Russian Leningrad Strategy



  • Usually when I play Russia, I retreat my infantry in Vyborg and Karelia to Leningrad and then to Belarus, together with the troops that start on Leningrad. This gives me a larger stack in Belarus, but at the cost of allowing the Germans to walk into Leningrad. Is there a good way to perhaps delay the loss of Leningrad?


  • 2019 2018 2017

    Obviously, its going to depend on how the German player is coming at you. But if you are dealing with a G2 (or after) attack, a good R1 build is often 6 tanks (in Leningrad and Ukraine) since it can often deny the Germans East Poland on G2. I read about this in a post by Gargantua in an earlier thread and have so far found it a fairly effective buy.

    And generally more offensive and more mobile builds (armor and artillery) in the early turns will limit what Germany can do (or force Germany to fully commit and give the allies more room to maneuver in the Atlantic) and give the Soviets more options to counter.

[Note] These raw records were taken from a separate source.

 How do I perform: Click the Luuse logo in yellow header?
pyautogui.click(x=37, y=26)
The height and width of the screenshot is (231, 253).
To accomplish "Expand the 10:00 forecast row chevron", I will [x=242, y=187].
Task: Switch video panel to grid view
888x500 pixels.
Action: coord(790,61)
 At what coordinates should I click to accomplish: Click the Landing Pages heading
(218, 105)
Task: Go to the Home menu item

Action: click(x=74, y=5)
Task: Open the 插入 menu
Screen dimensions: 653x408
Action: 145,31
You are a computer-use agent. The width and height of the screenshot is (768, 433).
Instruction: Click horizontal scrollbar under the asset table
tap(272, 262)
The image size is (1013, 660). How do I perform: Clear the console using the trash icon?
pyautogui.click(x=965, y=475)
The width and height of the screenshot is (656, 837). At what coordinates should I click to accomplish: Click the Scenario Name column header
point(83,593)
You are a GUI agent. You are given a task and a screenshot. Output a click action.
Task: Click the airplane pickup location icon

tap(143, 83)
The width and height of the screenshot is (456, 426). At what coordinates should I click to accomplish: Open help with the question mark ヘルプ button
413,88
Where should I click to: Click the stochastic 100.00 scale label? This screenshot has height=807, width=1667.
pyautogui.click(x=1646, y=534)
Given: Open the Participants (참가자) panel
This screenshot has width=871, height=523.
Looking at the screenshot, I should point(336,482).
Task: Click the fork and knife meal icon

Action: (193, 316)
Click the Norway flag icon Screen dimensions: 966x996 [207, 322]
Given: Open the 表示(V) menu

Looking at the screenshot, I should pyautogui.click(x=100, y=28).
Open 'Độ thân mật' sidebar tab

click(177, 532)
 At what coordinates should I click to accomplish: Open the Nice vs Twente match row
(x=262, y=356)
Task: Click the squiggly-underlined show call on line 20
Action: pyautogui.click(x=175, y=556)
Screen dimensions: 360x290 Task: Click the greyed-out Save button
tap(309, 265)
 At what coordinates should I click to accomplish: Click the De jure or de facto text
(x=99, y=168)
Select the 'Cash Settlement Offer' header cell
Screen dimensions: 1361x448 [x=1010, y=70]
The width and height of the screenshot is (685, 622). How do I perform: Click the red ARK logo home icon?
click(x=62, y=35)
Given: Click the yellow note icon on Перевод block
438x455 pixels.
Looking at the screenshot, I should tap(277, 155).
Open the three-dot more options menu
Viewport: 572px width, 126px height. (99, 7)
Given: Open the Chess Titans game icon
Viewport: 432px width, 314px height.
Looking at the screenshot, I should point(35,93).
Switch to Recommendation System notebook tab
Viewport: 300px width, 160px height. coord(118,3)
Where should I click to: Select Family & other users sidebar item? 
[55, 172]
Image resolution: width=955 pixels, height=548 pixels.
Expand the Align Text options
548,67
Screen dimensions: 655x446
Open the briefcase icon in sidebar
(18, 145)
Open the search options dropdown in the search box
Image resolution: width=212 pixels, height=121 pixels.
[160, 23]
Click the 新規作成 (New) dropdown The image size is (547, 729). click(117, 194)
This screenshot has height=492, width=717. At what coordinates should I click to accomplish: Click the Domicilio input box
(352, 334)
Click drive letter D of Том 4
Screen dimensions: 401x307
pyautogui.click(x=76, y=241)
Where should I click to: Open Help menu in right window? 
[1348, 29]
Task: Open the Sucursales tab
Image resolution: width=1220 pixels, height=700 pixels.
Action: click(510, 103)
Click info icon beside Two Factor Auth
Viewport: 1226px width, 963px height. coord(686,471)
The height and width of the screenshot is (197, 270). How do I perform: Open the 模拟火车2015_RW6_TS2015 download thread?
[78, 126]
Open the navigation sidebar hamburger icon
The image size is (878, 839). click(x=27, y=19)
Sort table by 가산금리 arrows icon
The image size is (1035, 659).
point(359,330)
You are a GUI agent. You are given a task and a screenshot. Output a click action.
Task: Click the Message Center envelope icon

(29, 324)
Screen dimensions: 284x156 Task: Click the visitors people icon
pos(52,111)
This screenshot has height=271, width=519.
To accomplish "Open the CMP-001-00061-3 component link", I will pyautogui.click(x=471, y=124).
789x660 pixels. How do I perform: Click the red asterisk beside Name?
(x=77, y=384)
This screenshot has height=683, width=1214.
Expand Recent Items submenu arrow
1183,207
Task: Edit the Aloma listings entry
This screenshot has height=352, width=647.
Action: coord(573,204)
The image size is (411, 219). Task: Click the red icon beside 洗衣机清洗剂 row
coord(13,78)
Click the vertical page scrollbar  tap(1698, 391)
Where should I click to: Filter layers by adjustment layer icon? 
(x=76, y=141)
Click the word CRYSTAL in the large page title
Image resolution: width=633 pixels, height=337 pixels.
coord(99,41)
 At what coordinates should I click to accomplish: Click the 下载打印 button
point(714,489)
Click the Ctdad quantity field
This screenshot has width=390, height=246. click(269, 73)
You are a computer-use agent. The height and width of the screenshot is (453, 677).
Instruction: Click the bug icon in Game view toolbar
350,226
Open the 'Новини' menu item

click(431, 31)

    You can also keep a couple of inf in Leningrad so that (supported by Soviet air, armour and/or artillery) any move into Karelia or Vyborg from Finland can be countered.

    This will not allow you to hold Leningrad but might get you another turn or two.


  • 2017 '16 '15 '14 '12

    On Russia’s first turn, move your units from Ukraine and West Ukraine to Bryansk.  Build all artillery unless Germany built mech/armor in which you would build 3 artillery in Novgorod and the rest mech/armor.  Stack Belarus for the stall.


  • 2019 2017 '16

    @farmboy:

    Obviously, its going to depend on how the German player is coming at you. But if you are dealing with a G2 (or after) attack, a good R1 build is often 6 tanks (in Leningrad and Ukraine) since it can often deny the Germans East Poland on G2. I read about this in a post by Gargantua in an earlier thread and have so far found it a fairly effective buy.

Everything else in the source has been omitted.